Obergefell v. Hodges: (read opinion here)
This decision (5 to 4) on the understanding of marriage is certainly making itself manifest through all forms of media attention. I'm sure my comments on a couple of the above cases have been enough to prompt angry villagers to threaten to burn down my home and/or run me out of town. Because this specific case is so complex, not only in the text of its ruling but also within the emotional stirrings that it makes within people on each side of the outcome, I will not provide my comments at this time in this forum...maybe another day.

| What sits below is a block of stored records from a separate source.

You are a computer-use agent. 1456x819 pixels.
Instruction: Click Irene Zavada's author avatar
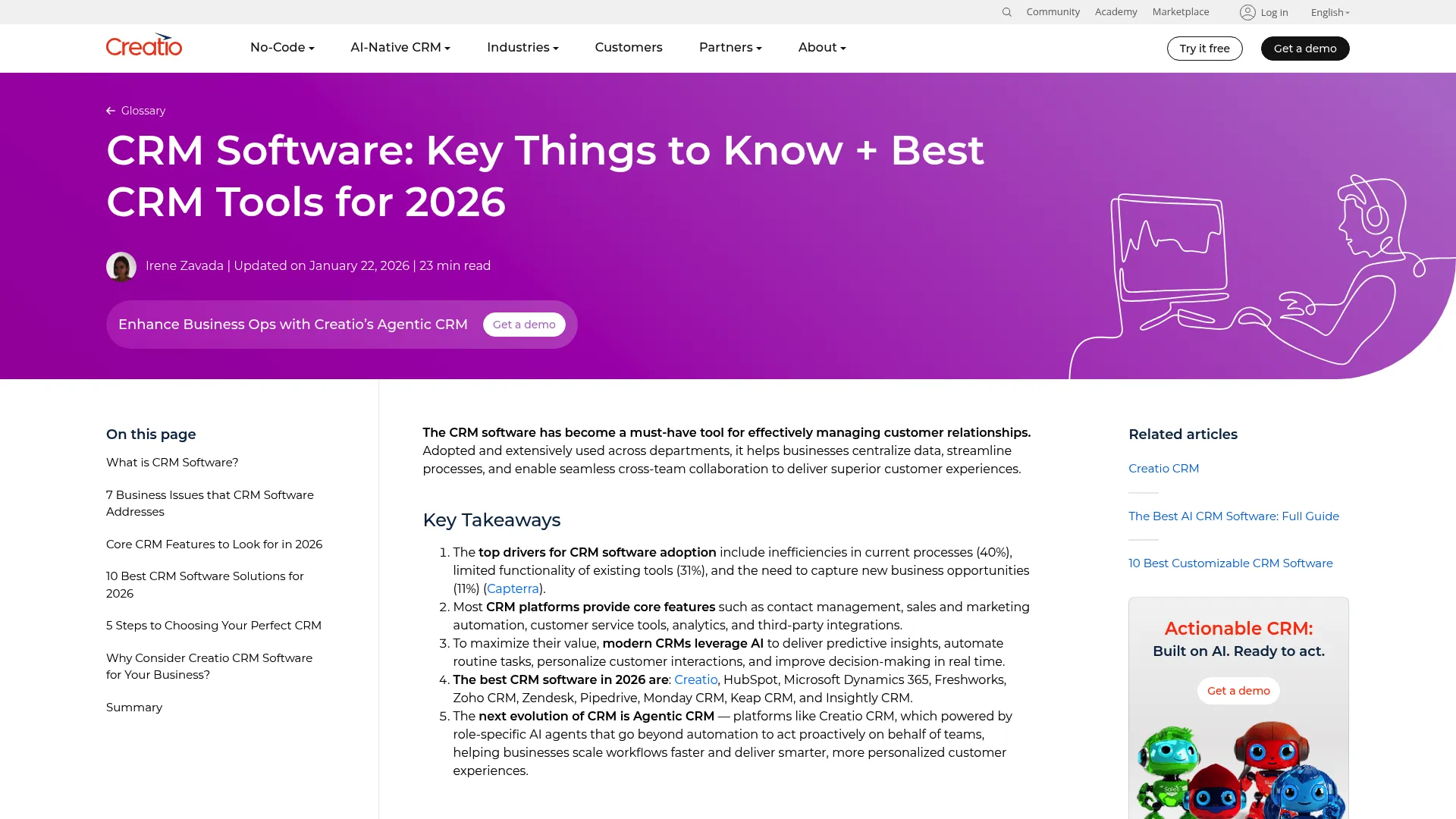tap(121, 266)
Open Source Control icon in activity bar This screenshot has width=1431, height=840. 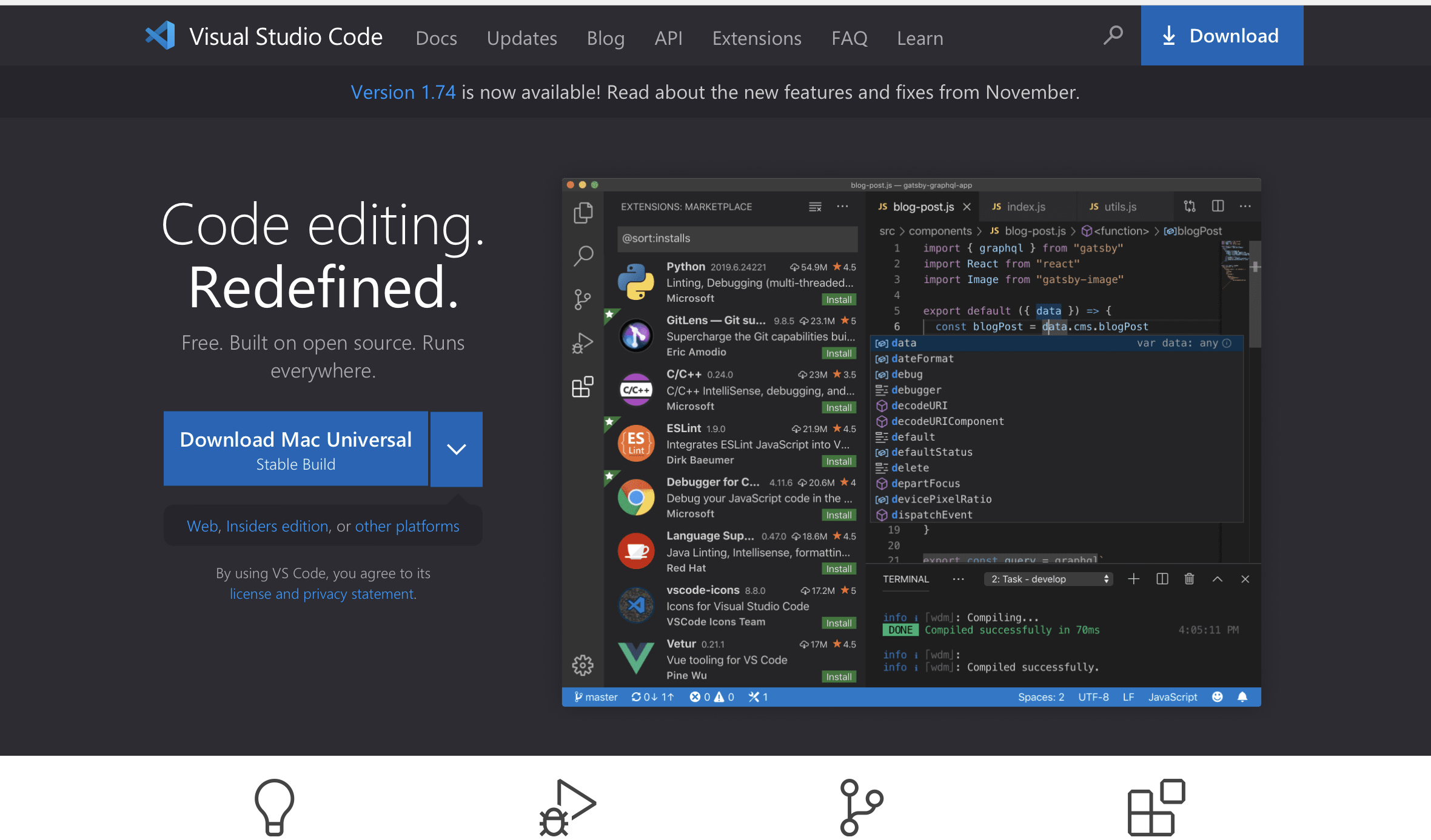point(582,299)
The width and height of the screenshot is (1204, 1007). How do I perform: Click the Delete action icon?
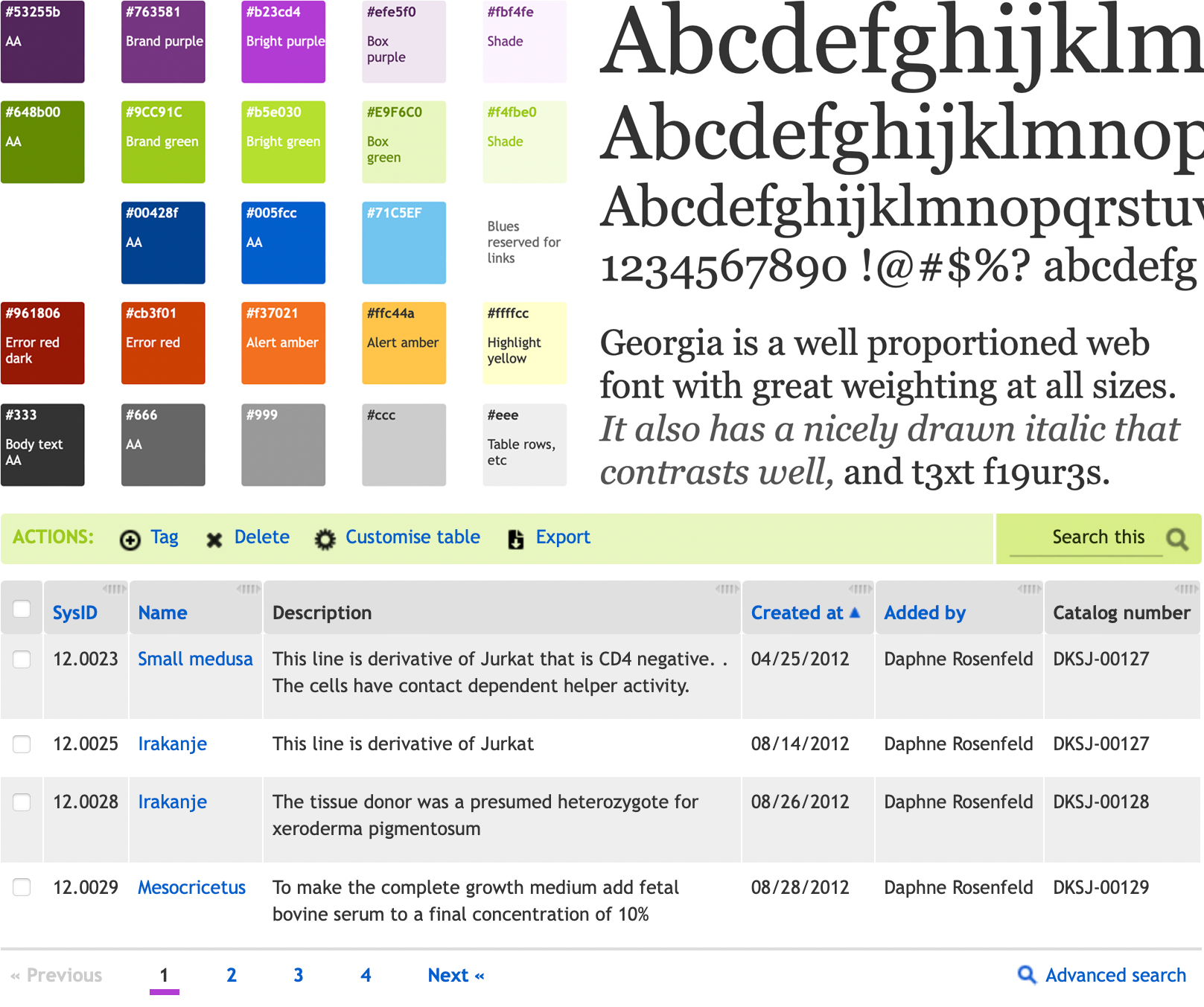[214, 539]
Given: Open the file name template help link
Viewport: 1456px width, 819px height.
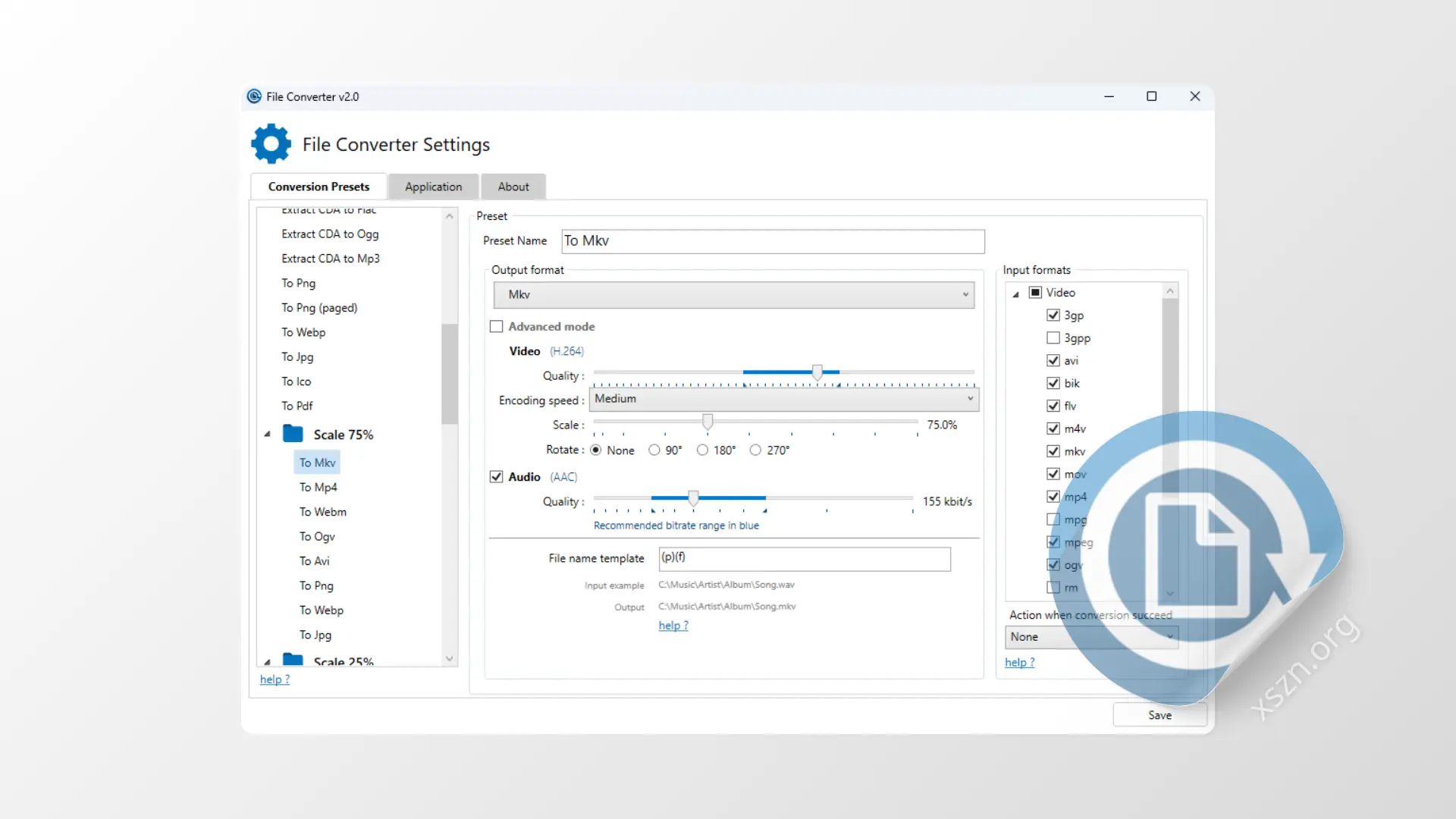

All in all it's hard for me to clearly identify my personal approach to legal interpretation. There is an originalist/textualist/strict interpretation ideologue living within side of me. I want to base my legal insight on the words that were written within the mindset of the person that wrote them. Words have power; why did this person (or group of people) use this arrangement of these specific words? There was a purpose! At the same time, I truly recognize that there are a host of issues/ideas/technologies that have developed subsequent to the penning of those specific words that could never have been in the frame of reference of those who penned the words. I highly doubt that Ben Franklin and James Madison could have ever conceived of the idea that McDonalds and Holiday Inn could be construed as something so intrinsically linked with interstate commerce that they would envision the use of Civil Rights Act of 1964 as a means to help facilitate equity within interstate commerce/travel. Times change and even my strict interpretation gut knows I have to be loose/liberal enough to apply those original words into the most appropriate context for today. See...it really is a clash between the idealistic and the realistic sides within my core.